*What is needed:* Filter the records for lines holding the string "computer".
═════ Input data ═════
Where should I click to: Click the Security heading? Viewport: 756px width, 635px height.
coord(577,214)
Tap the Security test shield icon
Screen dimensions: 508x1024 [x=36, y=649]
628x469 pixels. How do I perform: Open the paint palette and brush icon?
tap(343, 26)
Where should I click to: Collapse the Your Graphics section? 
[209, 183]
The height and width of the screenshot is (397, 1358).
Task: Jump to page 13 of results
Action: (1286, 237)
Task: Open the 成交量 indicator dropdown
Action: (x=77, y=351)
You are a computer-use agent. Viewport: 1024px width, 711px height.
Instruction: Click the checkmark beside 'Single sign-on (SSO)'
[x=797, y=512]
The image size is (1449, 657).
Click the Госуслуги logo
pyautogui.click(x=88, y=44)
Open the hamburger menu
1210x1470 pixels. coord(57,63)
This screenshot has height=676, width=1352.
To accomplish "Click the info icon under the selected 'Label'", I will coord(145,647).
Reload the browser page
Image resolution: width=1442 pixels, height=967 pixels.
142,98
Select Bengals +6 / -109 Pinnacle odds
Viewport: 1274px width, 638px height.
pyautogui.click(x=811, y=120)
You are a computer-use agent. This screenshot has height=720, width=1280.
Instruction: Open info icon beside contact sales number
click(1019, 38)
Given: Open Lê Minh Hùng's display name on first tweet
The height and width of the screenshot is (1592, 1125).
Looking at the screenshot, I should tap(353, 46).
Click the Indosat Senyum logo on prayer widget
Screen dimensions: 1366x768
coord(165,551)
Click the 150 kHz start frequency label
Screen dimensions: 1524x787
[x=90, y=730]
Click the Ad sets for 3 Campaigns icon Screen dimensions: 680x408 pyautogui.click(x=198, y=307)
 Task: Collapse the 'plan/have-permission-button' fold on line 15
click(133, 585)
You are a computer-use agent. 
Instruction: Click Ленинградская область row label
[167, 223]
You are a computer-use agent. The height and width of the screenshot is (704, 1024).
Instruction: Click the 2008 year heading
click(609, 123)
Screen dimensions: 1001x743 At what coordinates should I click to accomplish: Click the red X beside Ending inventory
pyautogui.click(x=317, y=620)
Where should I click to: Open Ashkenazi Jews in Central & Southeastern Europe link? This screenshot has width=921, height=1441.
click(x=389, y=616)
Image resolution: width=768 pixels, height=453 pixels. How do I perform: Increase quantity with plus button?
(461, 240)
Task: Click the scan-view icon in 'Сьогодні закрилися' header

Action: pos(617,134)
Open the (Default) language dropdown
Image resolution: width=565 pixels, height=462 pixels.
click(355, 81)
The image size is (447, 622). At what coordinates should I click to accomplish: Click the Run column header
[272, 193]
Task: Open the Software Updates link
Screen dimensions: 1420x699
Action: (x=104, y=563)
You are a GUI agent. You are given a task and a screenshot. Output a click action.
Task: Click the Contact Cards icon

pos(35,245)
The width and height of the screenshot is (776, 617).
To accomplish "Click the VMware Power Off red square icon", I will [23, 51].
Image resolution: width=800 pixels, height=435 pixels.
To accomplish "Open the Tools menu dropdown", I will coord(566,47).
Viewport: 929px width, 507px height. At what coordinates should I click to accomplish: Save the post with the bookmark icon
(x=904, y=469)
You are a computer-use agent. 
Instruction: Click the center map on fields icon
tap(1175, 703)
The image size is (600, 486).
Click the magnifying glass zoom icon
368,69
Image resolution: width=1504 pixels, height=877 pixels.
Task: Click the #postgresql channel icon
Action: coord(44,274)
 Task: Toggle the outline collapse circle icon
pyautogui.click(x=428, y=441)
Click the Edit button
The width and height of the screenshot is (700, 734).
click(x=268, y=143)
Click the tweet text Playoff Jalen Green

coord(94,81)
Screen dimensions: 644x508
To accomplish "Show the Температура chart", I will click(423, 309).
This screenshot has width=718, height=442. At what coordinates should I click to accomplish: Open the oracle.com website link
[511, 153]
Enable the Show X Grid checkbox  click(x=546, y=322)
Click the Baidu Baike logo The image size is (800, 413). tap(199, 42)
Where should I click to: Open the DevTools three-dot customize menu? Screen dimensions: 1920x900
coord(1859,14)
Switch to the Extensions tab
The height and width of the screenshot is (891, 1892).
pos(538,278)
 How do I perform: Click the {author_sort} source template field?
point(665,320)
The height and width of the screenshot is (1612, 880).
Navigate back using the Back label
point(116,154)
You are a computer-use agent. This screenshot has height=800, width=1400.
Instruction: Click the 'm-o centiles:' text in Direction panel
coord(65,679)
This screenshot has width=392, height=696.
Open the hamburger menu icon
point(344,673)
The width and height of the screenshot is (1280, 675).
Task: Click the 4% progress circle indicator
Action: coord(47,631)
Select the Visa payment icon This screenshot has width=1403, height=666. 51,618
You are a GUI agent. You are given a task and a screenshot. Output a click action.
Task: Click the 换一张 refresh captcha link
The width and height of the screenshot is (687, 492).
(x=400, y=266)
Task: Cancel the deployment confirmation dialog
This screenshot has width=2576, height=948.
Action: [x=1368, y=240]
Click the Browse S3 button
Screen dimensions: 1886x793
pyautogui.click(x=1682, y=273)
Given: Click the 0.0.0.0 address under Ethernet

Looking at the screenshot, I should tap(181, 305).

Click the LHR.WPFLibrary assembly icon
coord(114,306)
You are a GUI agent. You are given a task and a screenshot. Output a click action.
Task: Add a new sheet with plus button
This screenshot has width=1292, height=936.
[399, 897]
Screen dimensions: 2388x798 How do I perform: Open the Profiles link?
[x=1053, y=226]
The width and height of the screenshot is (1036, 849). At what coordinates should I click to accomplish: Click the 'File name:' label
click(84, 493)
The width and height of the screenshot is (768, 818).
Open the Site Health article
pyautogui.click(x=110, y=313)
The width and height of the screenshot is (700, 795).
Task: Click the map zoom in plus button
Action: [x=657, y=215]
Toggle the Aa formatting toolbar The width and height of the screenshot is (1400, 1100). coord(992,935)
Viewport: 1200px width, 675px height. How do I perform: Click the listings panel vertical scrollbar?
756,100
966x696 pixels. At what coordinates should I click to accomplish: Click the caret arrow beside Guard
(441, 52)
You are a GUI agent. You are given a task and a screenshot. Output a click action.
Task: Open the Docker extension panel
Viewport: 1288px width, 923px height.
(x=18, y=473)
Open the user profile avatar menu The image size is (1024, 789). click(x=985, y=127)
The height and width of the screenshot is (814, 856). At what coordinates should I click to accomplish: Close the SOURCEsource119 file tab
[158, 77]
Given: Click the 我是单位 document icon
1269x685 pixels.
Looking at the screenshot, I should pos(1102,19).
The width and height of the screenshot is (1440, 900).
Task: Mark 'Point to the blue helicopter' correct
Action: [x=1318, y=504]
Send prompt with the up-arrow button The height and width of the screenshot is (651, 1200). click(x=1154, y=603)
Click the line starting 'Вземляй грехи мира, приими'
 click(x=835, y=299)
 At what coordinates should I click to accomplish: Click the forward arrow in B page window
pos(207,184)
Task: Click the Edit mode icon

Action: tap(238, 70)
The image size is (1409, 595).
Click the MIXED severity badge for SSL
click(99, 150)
═════
*Task solution:*
You are a computer-use agent. Viewport: 1024px width, 711px height.
You are a computer-use agent. This screenshot has height=720, width=1280.
You are a computer-use agent. 
You are a computer-use agent. The height and width of the screenshot is (704, 1024).
You are a computer-use agent. 
You are a computer-use agent. This screenshot has height=800, width=1400.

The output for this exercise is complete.